What you need to do
Figure out how many lines of the material below contain the word "screenshot". Answer with the number only.

Dataset entries
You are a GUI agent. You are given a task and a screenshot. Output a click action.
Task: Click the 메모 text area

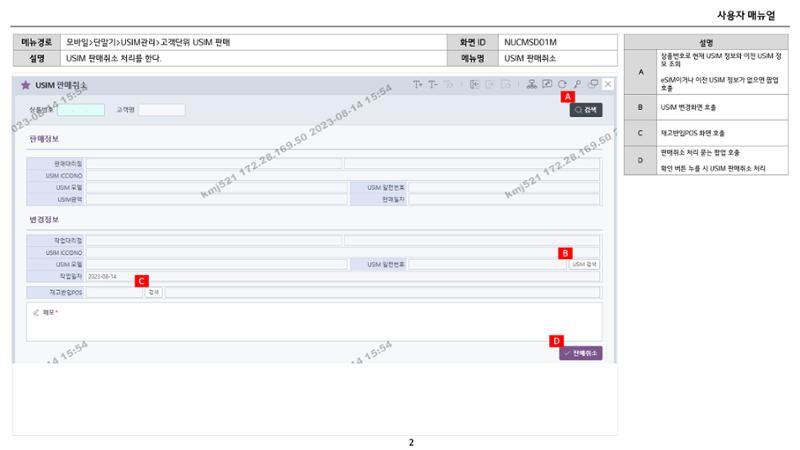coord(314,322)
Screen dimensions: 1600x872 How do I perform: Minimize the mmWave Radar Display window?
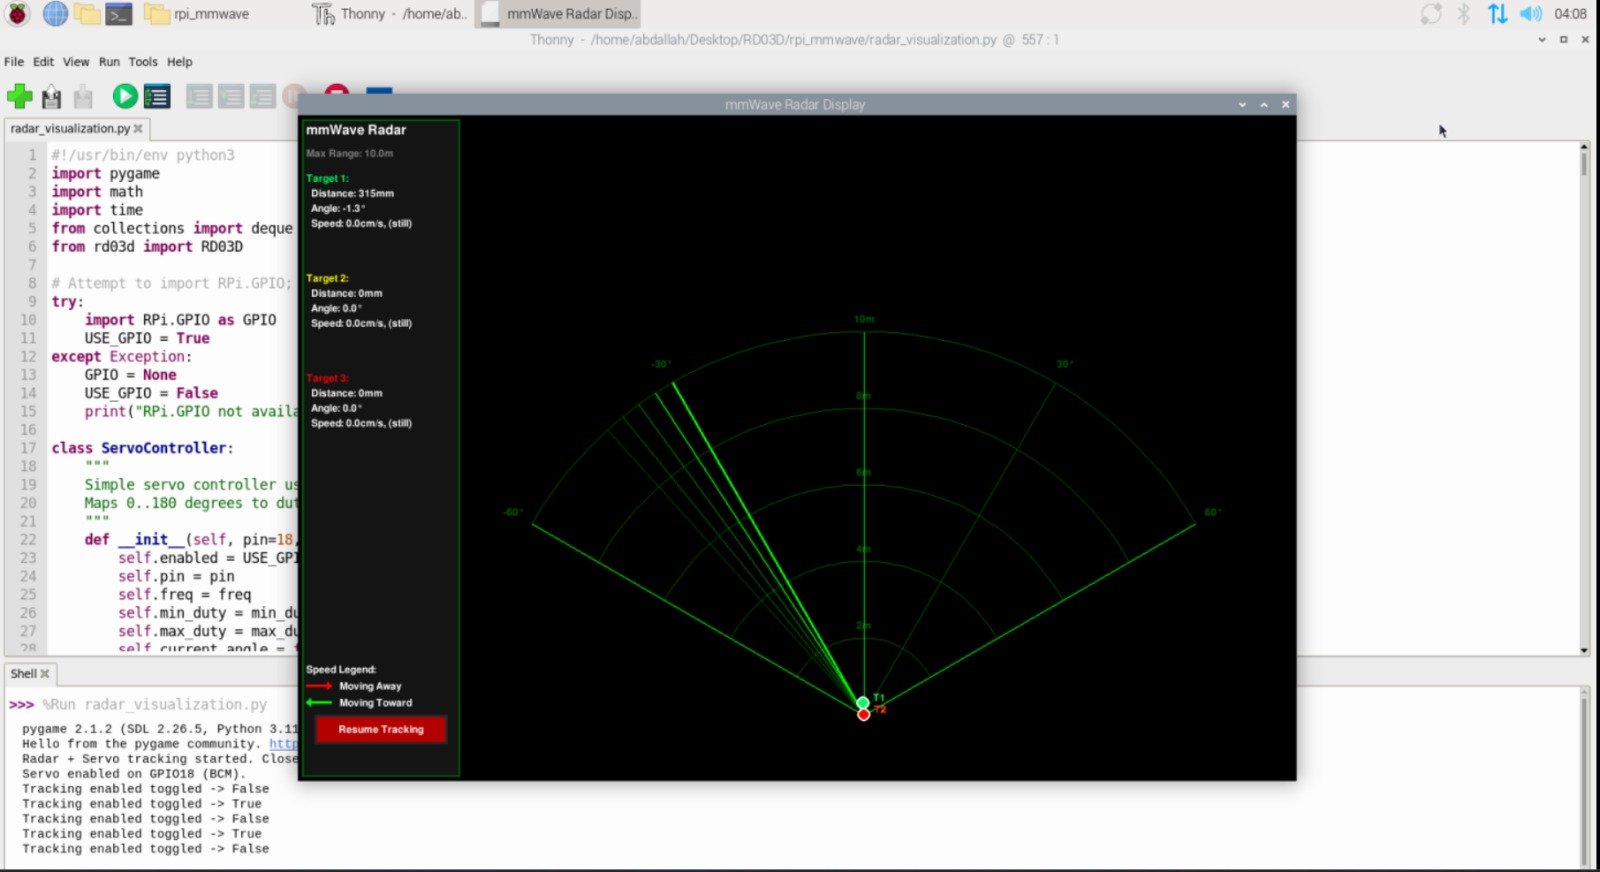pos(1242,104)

---

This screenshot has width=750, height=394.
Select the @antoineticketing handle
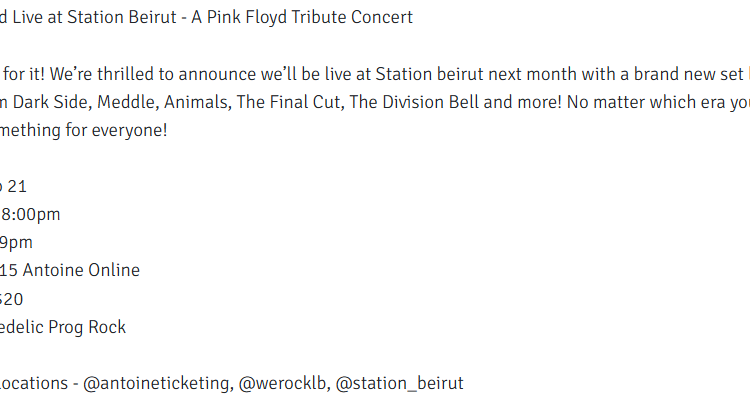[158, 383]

Written response
2